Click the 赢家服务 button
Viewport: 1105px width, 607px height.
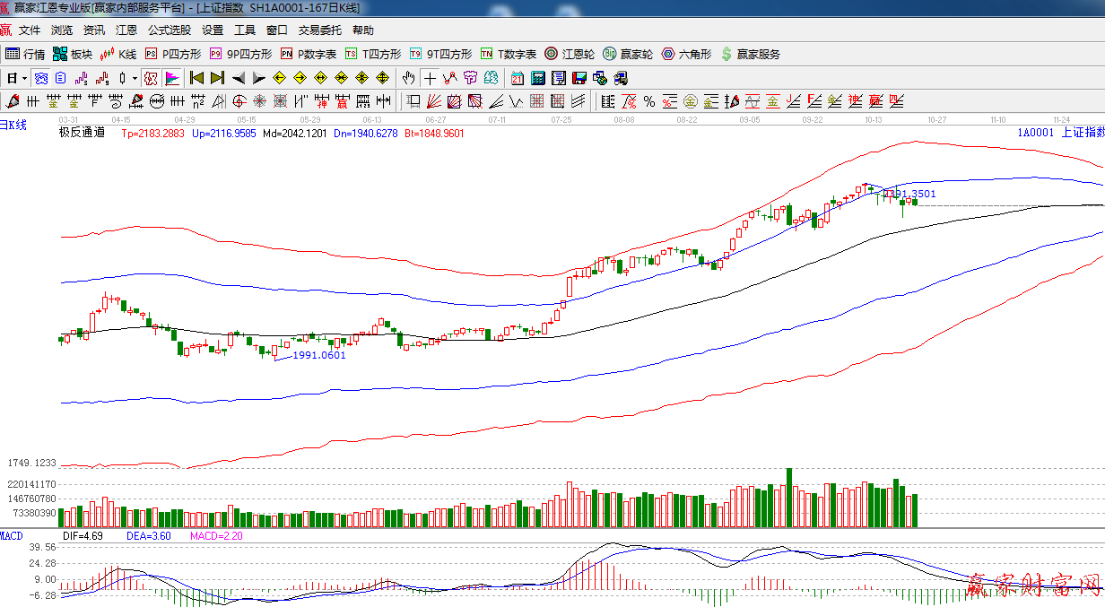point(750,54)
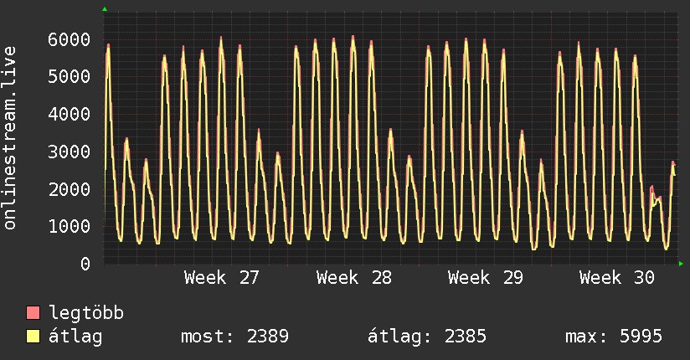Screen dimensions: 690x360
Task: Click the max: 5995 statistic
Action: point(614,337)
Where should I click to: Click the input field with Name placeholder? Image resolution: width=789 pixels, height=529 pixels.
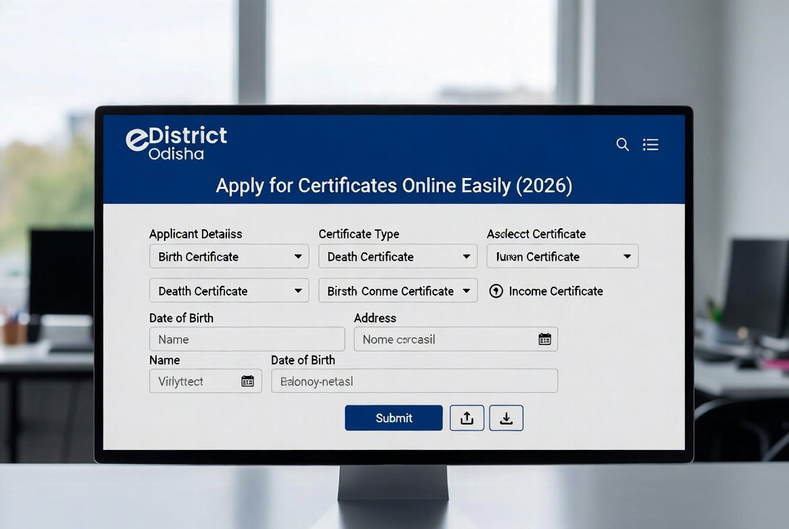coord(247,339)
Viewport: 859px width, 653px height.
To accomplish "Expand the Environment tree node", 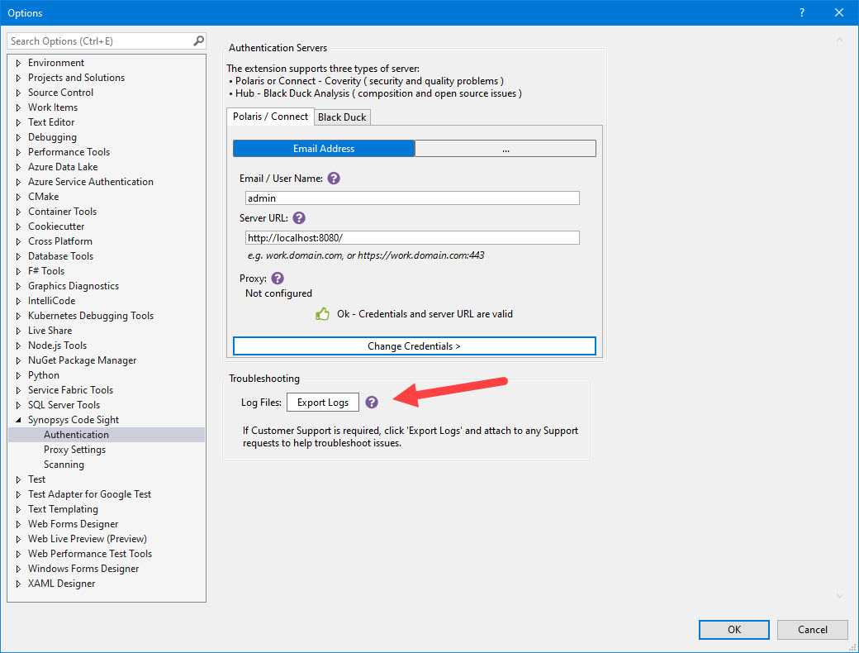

===============

Work instructions —
Every record above should be written out again exactly; the pictures stay out of the copy.

Task result —
Click the 赢家服务 button
Viewport: 1105px width, 607px height.
point(750,54)
Screen dimensions: 690x360
Task: Click the max: 5995 statistic
Action: point(614,337)
Where should I click to: Click the input field with Name placeholder? Image resolution: width=789 pixels, height=529 pixels.
coord(247,339)
Viewport: 859px width, 653px height.
To accomplish "Expand the Environment tree node", 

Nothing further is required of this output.